L’organisation à laquelle est affiliée la CDA, l’Academy of Nutrition and Dietetics [académie de nutrition et de diététique, AND], compte 75 000 membres. C’est la plus importante association professionnelle du secteur dans le monde. Elle certifie des programmes d’études supérieures de premier et deuxième cycle dans le domaine des sciences nutritionnelles et accorde un diplôme de diététicien aux candidats qui réussissent son examen. A Washington, sa branche chargée du lobbying est très active sur les questions liées à l’obésité des enfants, l’assurance maladie Medicare [destinée aux plus de 65 ans] et la politique agricole.

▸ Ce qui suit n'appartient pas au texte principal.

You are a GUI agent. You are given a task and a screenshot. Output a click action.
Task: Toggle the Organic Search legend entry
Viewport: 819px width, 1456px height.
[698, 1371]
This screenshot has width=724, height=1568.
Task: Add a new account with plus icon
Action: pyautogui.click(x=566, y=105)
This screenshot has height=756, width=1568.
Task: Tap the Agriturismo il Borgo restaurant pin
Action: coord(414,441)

L’AND entretient par ailleurs des liens étroits avec l’industrie agroalimentaire. Michele Simon, avocate spécialiste de la santé publique qui tient un blog sur les politiques alimentaires, a mené une enquête en 2013 sur les pratiques de l’AND en matière de sponsorisation. Elle a découvert que le soutien financier des entreprises avait fortement augmenté ces dix dernières années. En 2001, l’AND ne comptait que 10 sponsors. En 2011, elle en avait 38, dont Coca-Cola, PepsiCo, Nestlé, Mars et la National Cattlemen’s Beef Association [association nationale des éleveurs bovins]. Les contributions de ces entreprises sont la principale source de revenus de l’organisation.

Des stands chers payés

Michele Simon a également appris qu’en 2012 Nestlé avait payé 47 200 dollars [34 500 euros] pour avoir un stand de 200 mètres carrés dans le hall d’exposition de la conférence de l’AND, tandis que PepsiCo avait déboursé 38 000 dollars [27 800 euros] pour une surface de 150 mètres carrés. Dans ses exposés de position, l’organisation précise que les sponsors n’influencent pas ses prises de position sur les sujets controversés. Néanmoins, l’AND prend souvent le parti de l’industrie agroalimentaire. Par exemple, lorsque la ville de New York a envisagé d’interdire la vente de sodas de plus de 47 centilitres, l’Académie de nutrition s’y est opposée.

La plupart des diététiciens avec qui j’ai discuté lors du symposium m’ont avoué qu’ils n’avaient pas réalisé que les débats étaient sponsorisés par des entreprises. “J’espère qu’on nous présente vraiment des faits scientifiques”, commente un étudiant en master.

A la fin de la journée, une diététicienne à la retraite m’a raconté qu’elle assistait à cette conférence annuelle depuis trente ans et qu’elle désapprouvait la présence des professionnels de la malbouffe. “La CDA a sans doute besoin de leur argent, mais c’est pathétique”, a-t-elle poursuivi en levant les yeux au ciel. Elle trouvait particulièrement lamentable d’avoir confié la restauration à McDonald’s. “On attend d’un diététicien qu’il ait des principes, mais ici, j’ai l’impression que nous sommes passés à l’ennemi.”